I am using the Dynamic Dataset feature to train an MT model from a large parallel corpus. During training I had an OutOfMemory error and I had to resume the training (I think I avoided the error in the second run by reducing the maximum sentence size). Anyway, two questions arose when resuming the training:

  • As Dynamic Dataset takes random samples from the training data, I guess that it is completely safe to resume a training, right?
  • But then, even if the training does not crash, is it possible that, due to the random sampling, some of the sentences of the training set are not explored during training and other ones are overrepresented?
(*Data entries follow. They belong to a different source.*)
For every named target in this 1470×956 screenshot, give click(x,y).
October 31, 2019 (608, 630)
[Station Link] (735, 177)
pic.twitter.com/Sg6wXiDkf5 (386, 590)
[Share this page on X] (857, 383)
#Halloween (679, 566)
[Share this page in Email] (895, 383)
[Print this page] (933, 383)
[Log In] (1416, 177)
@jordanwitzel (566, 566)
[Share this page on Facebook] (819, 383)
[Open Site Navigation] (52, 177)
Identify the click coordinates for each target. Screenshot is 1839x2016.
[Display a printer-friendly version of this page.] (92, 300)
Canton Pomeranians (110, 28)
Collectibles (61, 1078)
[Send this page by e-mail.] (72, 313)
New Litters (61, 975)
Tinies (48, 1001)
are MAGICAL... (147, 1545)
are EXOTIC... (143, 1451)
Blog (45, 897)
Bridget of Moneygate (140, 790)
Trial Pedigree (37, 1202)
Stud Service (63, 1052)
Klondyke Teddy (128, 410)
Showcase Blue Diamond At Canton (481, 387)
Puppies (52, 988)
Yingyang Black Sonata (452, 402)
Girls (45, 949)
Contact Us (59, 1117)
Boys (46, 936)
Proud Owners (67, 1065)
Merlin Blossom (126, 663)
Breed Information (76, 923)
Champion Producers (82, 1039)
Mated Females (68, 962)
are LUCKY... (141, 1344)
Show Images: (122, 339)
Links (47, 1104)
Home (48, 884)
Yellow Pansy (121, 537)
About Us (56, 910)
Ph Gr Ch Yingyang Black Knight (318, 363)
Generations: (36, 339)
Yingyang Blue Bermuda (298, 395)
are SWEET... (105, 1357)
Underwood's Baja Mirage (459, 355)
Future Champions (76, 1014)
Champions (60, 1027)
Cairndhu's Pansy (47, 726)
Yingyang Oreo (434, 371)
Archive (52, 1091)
Should I expect the same translation quality in a system trained with “partition sampling” and in a system trained with “uniform sampling” (keeping all the other parameters unchanged, of course)?

Thanks in advance


Yes, it is safe to resume a training - there is no difference between a single training or multiple trainings with one-step iterations.
Yes, there is a probability that some sentences are not explored, but if your corpus is relatively small (let say 10M sentences) the probability that the same sentences is not picked through multiple epochs is tiny, and if your corpus is very large (100M+) - then it will have to select sentences anyway. If you want to make sure that one specific corpus is always taken at each epoch, just use “*” as a weight.


Thanks! Very clear response.

Morever, I empirically confirmed that training with dynamic dataset and with classical preprocess.lua + train.lua produce similar results with a 17M sentences training corpus.